Sobretudo numa cidade do interior, ainda razoavelmente pequena, é inaceitável que proliferem mazelas como casas de prostituição infanto-juvenil, pontos de droga, espaços de vadiagem costumeira, mães solteiras precoces, etc. Tudo isso se pode saber a tempo, e a tempo tentar soluções mais profundas. Resolver os problemas todos é pretensão excessiva e no fundo impraticável no capitalismo, mas é sempre possível fazer coisa melhor.

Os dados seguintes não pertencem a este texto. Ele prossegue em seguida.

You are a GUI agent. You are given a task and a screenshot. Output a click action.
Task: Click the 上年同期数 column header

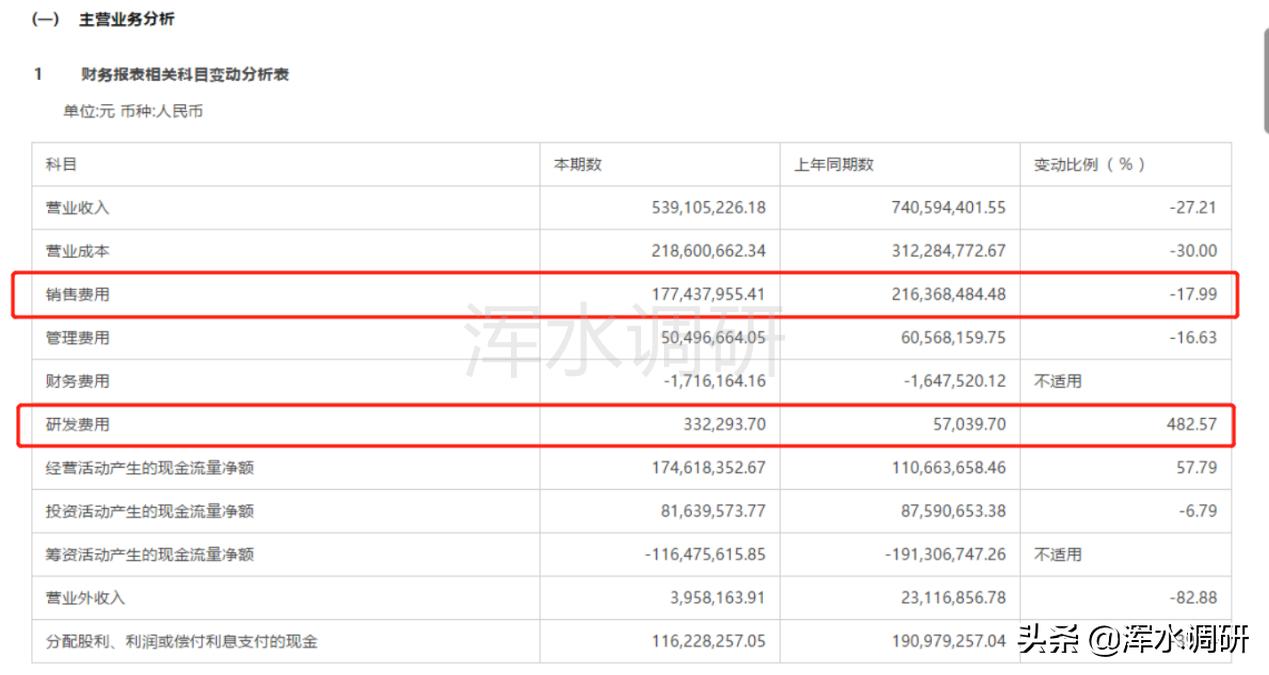834,165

5. Por fim, caberia chamar a atenção para revisões importantes do ECA, tendo em vista preservar a "prioridade absoluta" para além da letra morta. Mantendo sempre o espírito educativo, seria o caso rever:

a) criar um fundo decente, obrigatório, que atingisse em cheio os empresários e o sistema produtivo como um todo, também para realçar seu aspecto educativo, no sentido de comprometer radicalmente os donos da economia e do poder; tentou-se uma vez retirar 1% das loterias, mas isto é pouco; não se pode ficar apenas com a idéia vaga de que os orçamentos setoriais seriam satisfatórios, cabendo aos Conselhos de Direitos direcioná-los, pois isto não funciona; não funciona nem no "Comunidade Solidária"; é urgente inventar recursos próprios, como a educação tem, por exemplo, 18% ao nível da União e 25% ao nível dos estados e municípios da receita de impostos e tributos, além do Fundo Nacional para o Desenvolvimento da Educação (FNDE);

b) criar penas drásticas para adultos que se aproveitam do sentido educativo do ECA, explorando crianças e adolescentes em qualquer sentido;

c) reformar a parte sobre prevenção especial, ligada somente a coibir que crianças e adolescentes tenham acesso a diversões duvidosas; é ridículo imaginar que prevenção seja apenas isso, deixando de lado o necessário concurso da questão econômica e política;

d) rever a questão ligada ao trabalho, imprimindo-se um tom mais educativo, em consonância com o desafio produtivo e a obrigatoriedade de estudar; ademais, abrir oportunidades de bolsa/trabalho/escola, para permitir que empresas possam ter o jovem por meio dia, ficando outro meio dia para estudo, obrigatoriamente, sem maiores despesas; esta idéia não precisa coincidir com o movimento atual suspeito de desonerar o capital, por tratar-se de jovens e por ter como intuito básico a educação deles;

e) introduzir o cuidado com a inserção econômica das famílias, tendo em vista o objetivo explícito de retirar as crianças e adolescentes das ruas;

f) legislar sobre a bolsa/escola, permitindo que todos os municípios entrem em programas adequados, e assinalando sua necessidade e seus limites;

g) rever as banalizações da assistência e da educação de rua, com vistas a reduzir a tendência a bastar-se com "panos quentes";

h) aprimorar o papel e a constituição dos Conselhos, que, como regra, vivem à míngua e sob a tutela dos poderes públicos, desfazendo nisto a paridade; como não se inventa cidadania, é preciso pelo menos sugerir modos de funcionamento que não burilem ainda mais a farsa;

i) estabelecer processos recorrentes de avaliação de todas as entidades que lidam com a questão, externos e internos, para facilitar o controle democrático sobre elas e a devida transparência, principalmente quando se comprometem recursos públicos.